I wonder how standardized testing has changed the way teachers teach the classics.
I honestly don't have any problem with the way my English teachers taught the stuff. We read it, discussed it, and wrote papers analyzing it (tests were pretty much gone from English after the first year of high school--grades were based almost entirely on papers and class participation). The teacher were actually quite enthusiastic and clearly loved these books, and they did teach me to appreciate and see things in these works I wouldn't have otherwise.
My only beef is that I wish we'd had more stuff by women. When I asked one teacher why we didn't, he said there just weren't many women writing great and influential stuff in the olden days, because they weren't allowed to, and when they did, it didn't speak to the overarching human condition, but more specifically to female concerns like motherhood or finding a husband (he didn't explain why specifically female concerns weren't just as much a facet of the overarching human condition as specifically male ones, like fatherhood or war).
But anyway, the only standardized test I had to take was the AP exam, and it was entirely essay based. We had to read poems or short stories or essays and analyze them, and at the end was the infamous "free essay," where we were given a fairly open-ended question (the one on my particular exam was about the use and relevance of violence in great literature and how it differs from portrayals of violence in more popular media) and had to answer it, citing examples from our own reading.
The whole thing was hours long, as I recall. I got a 5 and was very pleased with myself. But the AP test didn't ask questions about specific works of literature. They merely asked us to cite examples from classic literature we'd read, so this left teachers a lot of latitude in the construction of reading lists for their own classes.

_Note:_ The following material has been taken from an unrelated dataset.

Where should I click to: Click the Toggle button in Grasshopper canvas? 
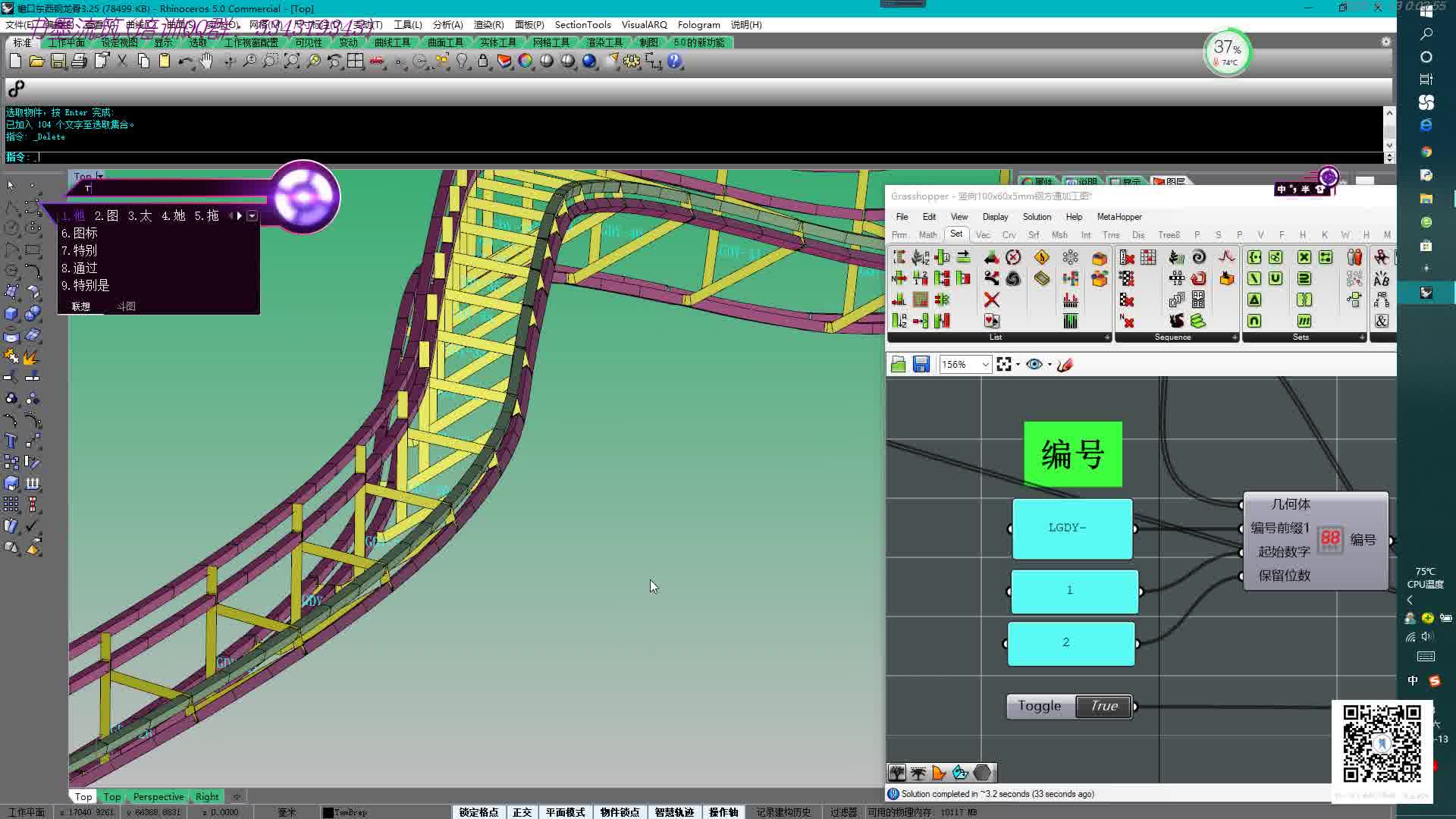(1040, 706)
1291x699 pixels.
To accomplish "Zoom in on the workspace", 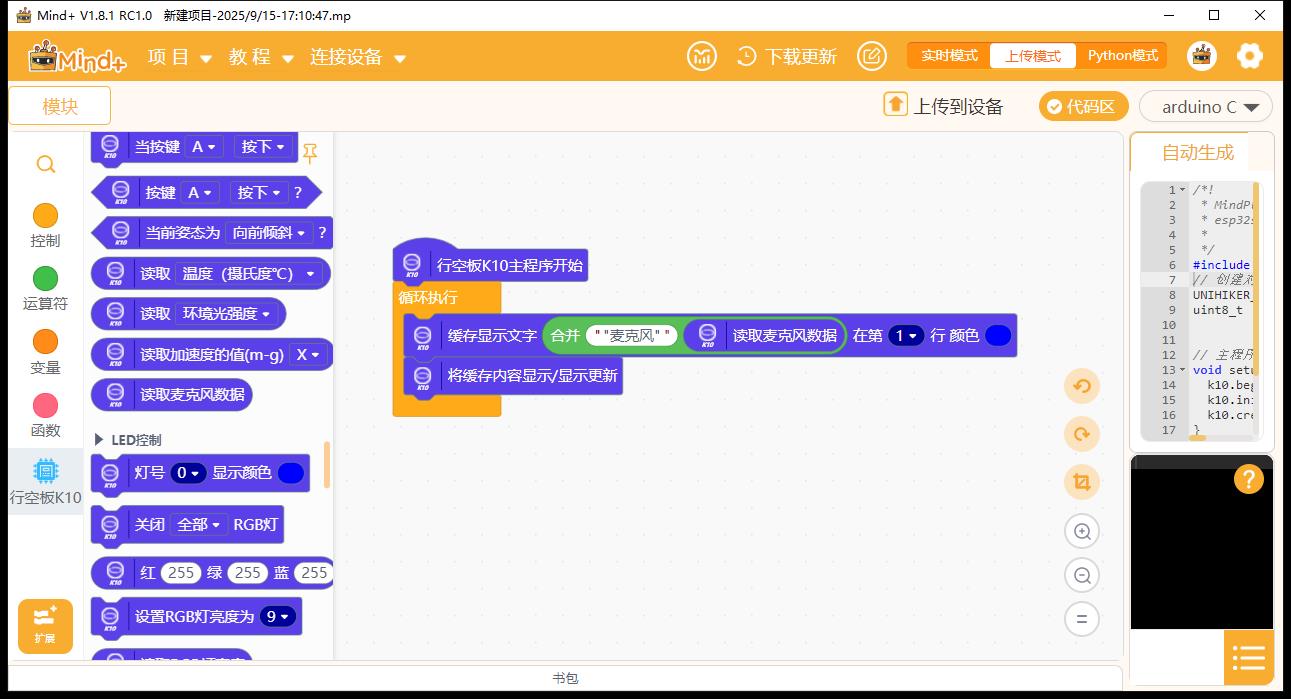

There were, of course, the SAT (required for admission to most colleges and universities back then), which was multiple choice and quizzed us on basic reading comprehension, grammar and vocabulary. There definitely weren't any questions about the classics on that, though.

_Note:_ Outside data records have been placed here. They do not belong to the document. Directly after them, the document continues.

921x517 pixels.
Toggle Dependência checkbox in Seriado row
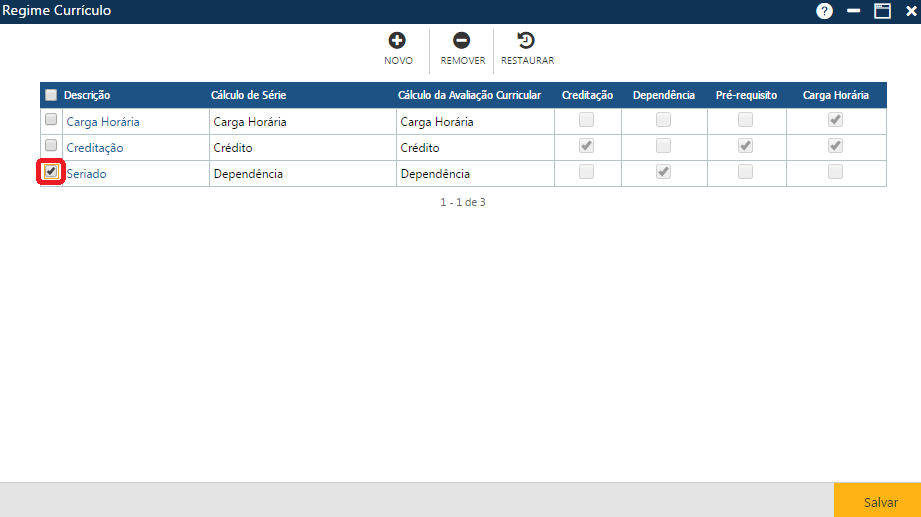click(662, 172)
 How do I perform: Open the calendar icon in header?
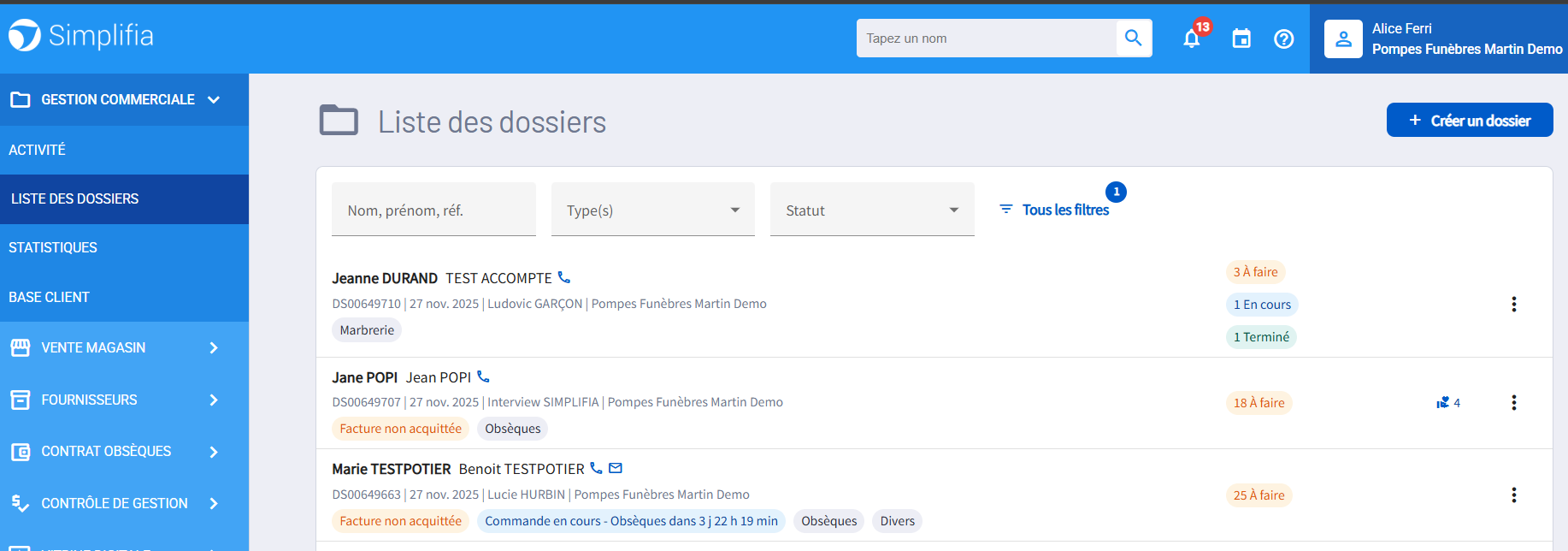1241,39
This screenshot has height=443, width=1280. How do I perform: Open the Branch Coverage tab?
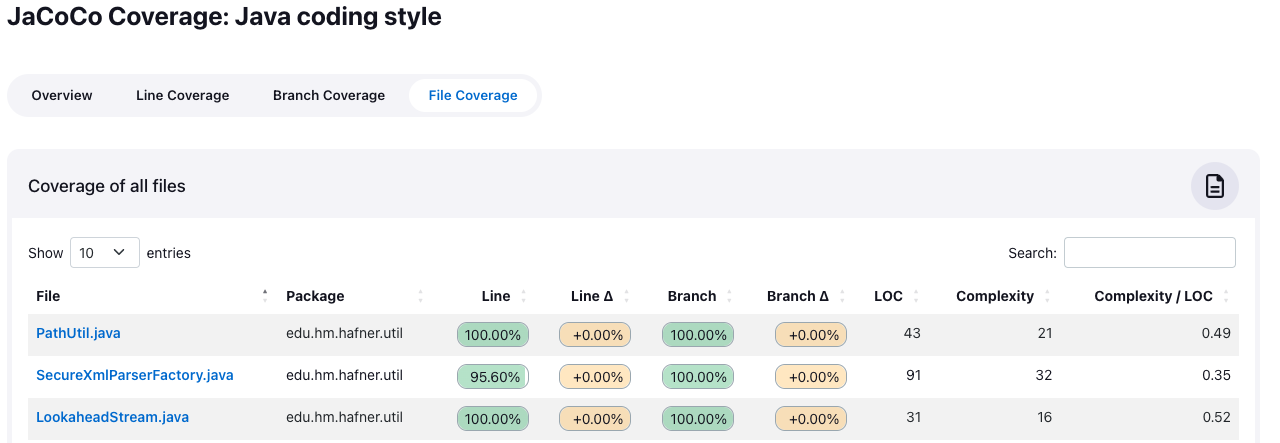[329, 96]
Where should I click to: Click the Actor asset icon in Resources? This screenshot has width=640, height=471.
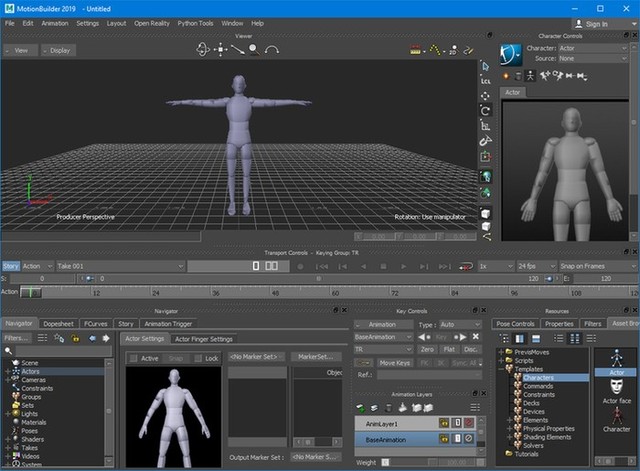(616, 357)
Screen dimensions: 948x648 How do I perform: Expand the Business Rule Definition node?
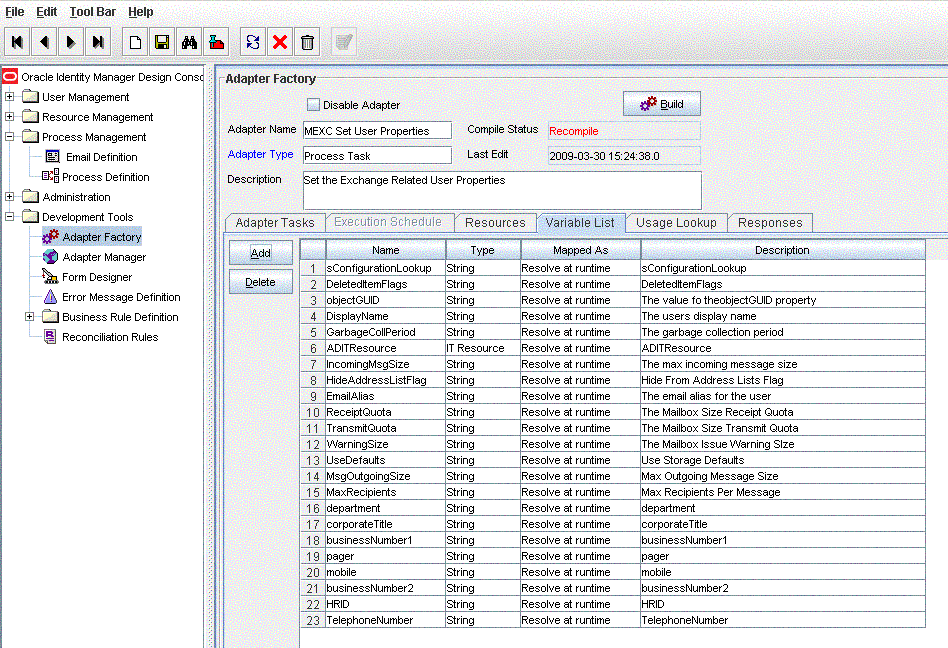point(30,317)
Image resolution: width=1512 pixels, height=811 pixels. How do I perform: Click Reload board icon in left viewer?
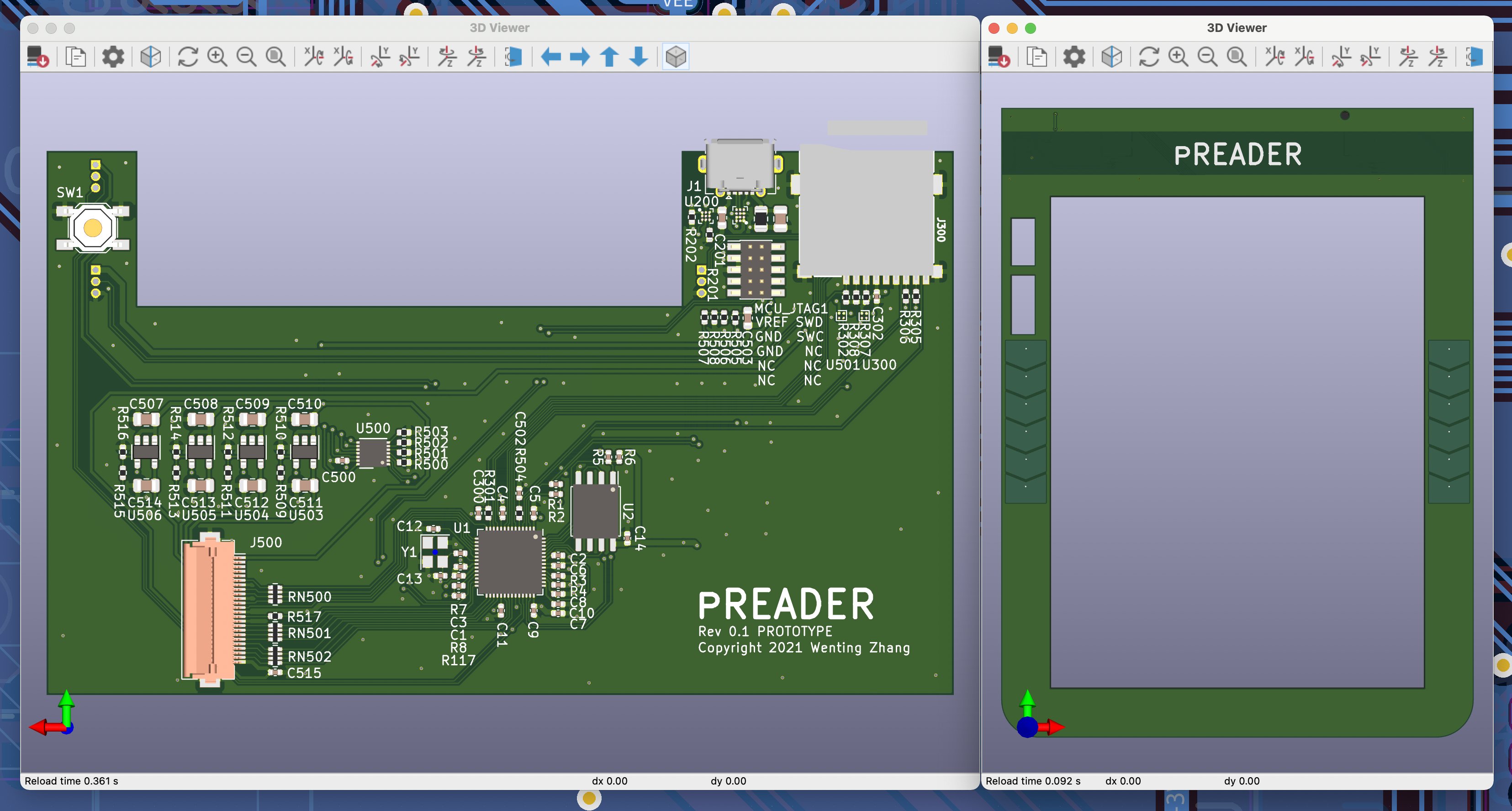[38, 57]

Maybe the modern standardized "no child left behind" tests in the US are different. And do those UK tests have more specific questions about specific books? This would indeed be tough, as it would give a teacher no flexibility at all. It seems that one would be more likely to get less than enthusiastic teaching then, because if a teacher can't stand (say) Faulkner's The Sound and the Fury personally, but they "have" to cover it, because it will be on the standardized test, then they can't sub another equally illustrious and important author they feel more qualified to teach.